**Work instruction**
The answer must consist of every line from the entries that holds the word "button".

***

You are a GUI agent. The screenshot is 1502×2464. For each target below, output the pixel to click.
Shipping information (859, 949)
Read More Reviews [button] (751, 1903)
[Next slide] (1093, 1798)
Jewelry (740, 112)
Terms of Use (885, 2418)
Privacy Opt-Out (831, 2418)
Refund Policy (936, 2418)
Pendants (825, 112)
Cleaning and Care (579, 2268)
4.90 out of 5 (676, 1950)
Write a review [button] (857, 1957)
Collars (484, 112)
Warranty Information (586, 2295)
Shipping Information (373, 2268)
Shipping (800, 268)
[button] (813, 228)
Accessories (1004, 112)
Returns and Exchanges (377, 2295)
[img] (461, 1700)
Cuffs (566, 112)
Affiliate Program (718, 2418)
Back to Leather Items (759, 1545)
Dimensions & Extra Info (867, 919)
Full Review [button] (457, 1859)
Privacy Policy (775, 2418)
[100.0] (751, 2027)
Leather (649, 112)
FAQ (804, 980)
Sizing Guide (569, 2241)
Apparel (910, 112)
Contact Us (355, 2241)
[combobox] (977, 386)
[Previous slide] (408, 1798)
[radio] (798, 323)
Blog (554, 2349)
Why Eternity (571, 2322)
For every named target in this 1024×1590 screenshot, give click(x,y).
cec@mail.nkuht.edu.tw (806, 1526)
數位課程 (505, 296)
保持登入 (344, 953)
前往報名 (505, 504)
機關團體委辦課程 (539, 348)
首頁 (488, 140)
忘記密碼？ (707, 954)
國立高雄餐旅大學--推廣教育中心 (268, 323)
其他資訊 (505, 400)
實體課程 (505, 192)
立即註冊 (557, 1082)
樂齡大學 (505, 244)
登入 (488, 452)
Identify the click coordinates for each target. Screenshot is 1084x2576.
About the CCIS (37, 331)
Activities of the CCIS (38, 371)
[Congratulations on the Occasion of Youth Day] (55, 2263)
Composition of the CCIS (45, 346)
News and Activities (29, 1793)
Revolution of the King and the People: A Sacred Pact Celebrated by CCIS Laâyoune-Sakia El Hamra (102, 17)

***

**Task solution**
Read More Reviews [button] (751, 1903)
Write a review [button] (857, 1957)
[button] (813, 228)
Full Review [button] (457, 1859)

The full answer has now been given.